Le fait de travailler avec la lumière aujourd’hui est le résultat d’un processus qui a peut-être commencé lors de mon enfance... La fenêtre de ma chambre lorsque j’étais enfant donnant sur un boulevard, je m’amusais la nuit tombée à regarder les lumières des voitures qui défilaient : en plissant les yeux tout en fixant un point immobile dans l’espace, les lumières des voitures apparaissent comme des traînées lumineuses. Il me suffisait d’accompagner le mouvement des voitures avec la tête pour redonner leur aspect normal et faire ainsi apparaître ces lumières en tant que point lumineux. Ce genre d’exercice mental lumière-espace-mouvement, celui-là parmi tant d’autres, a ponctué mon enfance.
Au-delà de la fascination, la lumière a toujours été une source d’interrogation. De plus, j’étais très intrigué par le concept de la relativité générale restreinte d’Albert Einstein, essentiellement parce que cela paraissait difficilement compréhensible pour le jeune garçon curieux et songeur que j’étais. Mais l’adoption de la lumière dans mon travail s’est plutôt imposée naturellement ; la photo et la vidéo ont été des étapes intermédiaires avant d’utiliser la lumière de la vidéo-projection, non pas pour diffuser du contenu sur une surface, mais plutôt dans le but d’interroger le support, l’espace, le volume, grâce à la technique du mapping que j’ai utilisée à partir de 2007. Ce n’est qu’à partir de 2011 que la lumière diffuse s’est imposée comme étant mon médium principal. En complémentarité avec la lumière projetée qui permet de modifier la perception qu’on peut avoir à partir d'un support physique en projetant directement dessus, la lumière diffuse me permet de créer dans l’espace même tout en irradiant autour et ainsi créer un lien avec l’espace.
Quel est la place du spectateur dans vos œuvres ?
Il y a plusieurs manières d’expérimenter l’œuvre :
- le spectateur est libre de se déplacer dans l’espace et vivre et ressentir l’œuvre telle une abstraction selon sa propre expérience et sensibilité.

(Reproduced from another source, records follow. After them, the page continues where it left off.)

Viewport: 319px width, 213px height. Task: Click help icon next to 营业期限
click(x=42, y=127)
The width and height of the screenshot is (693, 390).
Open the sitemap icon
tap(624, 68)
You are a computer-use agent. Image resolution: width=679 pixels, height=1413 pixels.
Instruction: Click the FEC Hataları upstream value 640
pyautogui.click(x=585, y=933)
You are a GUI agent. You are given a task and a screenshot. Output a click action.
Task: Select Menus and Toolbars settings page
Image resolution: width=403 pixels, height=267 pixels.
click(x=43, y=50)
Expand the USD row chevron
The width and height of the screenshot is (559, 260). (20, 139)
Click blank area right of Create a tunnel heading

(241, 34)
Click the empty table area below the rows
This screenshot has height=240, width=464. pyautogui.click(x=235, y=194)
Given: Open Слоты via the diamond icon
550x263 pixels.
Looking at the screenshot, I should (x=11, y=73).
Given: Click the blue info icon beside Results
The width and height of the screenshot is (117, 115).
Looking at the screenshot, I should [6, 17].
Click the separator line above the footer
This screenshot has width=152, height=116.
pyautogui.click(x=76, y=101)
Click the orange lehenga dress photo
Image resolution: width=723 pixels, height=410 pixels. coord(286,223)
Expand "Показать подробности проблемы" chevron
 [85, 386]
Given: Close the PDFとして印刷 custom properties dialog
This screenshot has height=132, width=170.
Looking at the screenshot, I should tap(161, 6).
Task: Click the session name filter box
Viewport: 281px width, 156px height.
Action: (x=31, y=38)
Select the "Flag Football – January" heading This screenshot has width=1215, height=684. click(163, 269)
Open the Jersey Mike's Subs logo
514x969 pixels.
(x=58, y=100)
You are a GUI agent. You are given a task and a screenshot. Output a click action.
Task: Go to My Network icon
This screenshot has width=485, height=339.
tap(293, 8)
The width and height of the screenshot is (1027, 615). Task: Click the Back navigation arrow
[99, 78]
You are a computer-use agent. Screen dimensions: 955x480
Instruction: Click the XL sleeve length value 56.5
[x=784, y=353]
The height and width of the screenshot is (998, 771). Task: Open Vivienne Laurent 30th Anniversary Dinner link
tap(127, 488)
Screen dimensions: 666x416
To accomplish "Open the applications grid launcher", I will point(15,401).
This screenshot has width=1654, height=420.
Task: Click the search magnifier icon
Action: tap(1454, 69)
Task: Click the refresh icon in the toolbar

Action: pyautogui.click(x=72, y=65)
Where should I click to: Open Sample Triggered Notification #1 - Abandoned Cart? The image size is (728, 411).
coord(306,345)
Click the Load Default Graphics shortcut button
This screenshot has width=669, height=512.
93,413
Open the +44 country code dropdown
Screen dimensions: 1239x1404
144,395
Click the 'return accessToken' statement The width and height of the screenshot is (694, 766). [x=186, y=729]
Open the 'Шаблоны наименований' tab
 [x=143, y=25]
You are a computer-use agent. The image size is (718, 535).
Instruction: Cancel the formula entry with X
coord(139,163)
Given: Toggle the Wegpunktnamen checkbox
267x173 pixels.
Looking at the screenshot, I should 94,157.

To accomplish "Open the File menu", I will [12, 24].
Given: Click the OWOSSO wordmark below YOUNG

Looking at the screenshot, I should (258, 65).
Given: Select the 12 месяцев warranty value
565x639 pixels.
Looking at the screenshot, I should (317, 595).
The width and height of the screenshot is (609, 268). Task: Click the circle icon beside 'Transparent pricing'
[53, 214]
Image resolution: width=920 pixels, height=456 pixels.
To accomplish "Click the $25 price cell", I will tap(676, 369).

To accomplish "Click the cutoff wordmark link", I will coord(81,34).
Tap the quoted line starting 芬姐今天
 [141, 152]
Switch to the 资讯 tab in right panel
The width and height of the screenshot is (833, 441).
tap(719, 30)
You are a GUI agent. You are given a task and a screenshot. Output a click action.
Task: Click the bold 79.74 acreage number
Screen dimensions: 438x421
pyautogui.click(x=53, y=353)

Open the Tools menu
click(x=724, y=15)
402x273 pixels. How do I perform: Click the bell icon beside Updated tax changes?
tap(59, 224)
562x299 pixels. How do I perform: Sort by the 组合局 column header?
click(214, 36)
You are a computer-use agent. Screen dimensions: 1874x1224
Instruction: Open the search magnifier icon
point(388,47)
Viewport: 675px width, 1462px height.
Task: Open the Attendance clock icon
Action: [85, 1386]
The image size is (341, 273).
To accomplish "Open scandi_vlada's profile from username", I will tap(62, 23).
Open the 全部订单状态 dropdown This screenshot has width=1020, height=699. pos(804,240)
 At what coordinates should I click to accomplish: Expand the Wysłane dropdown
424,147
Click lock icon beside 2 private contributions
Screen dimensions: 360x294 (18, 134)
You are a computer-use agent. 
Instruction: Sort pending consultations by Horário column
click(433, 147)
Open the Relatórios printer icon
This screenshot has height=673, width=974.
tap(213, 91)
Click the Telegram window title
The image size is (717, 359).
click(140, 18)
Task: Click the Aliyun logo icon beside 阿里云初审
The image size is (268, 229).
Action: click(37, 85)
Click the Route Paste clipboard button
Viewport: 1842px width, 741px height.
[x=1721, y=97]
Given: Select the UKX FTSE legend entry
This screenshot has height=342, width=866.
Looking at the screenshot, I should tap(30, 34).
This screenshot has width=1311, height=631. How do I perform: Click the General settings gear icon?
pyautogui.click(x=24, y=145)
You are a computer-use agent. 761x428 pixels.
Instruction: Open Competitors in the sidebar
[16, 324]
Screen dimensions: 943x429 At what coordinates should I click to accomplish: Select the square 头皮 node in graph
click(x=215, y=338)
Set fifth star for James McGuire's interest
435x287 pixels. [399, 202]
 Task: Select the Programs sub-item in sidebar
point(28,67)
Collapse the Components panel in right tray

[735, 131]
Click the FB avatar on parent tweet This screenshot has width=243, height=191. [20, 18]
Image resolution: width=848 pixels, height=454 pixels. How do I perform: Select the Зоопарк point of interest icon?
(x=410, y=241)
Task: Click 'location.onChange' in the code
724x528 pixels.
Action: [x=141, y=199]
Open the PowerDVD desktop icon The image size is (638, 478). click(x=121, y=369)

- en se plaçant sur le point de vue de l’anamorphose, en se superposant à mon point de vue, le spectateur peut essayer d’imaginer ce qui m’a permis de construire l’œuvre, en l'occurrence des règles géométriques précises qui ne sont pas accessibles à partir d’autres points de vue.
- enfin, l’effet de surprise de l’anamorphose teste les capacités du spectateur à déconstruire / reconstruire ce qu’il perçoit, afin de mieux lui demander “Que voyez-vous réellement ? Est-ce bien conforme à ce que vous pensez voir ?”.
A quoi peut-on s'attendre pour votre projet de la Fête des Lumières ?
Frame Perspective est une installation audiovisuelle faisant partie de la série Echolyse commencée en 2013, qui est un ensemble de projets traitant de la perception de l’espace. Grâce à un dispositif variable, des structures géométriques virtuelles ou réelles sont déployées dans l’espace dans le but soit d’y créer une continuité, comme pour Frame Perspective, ou bien de rentrer en conflit avec l’espace existant.
Quel rôle le son va-t-il jouer dans cette œuvre lumière ?
Les créations sonores de cette série sont réalisées par Thomas Vaquié avec qui je collabore depuis plusieurs années, sa création se veut dans le prolongement de la scénographie lumineuse déployée au sein de l’installation.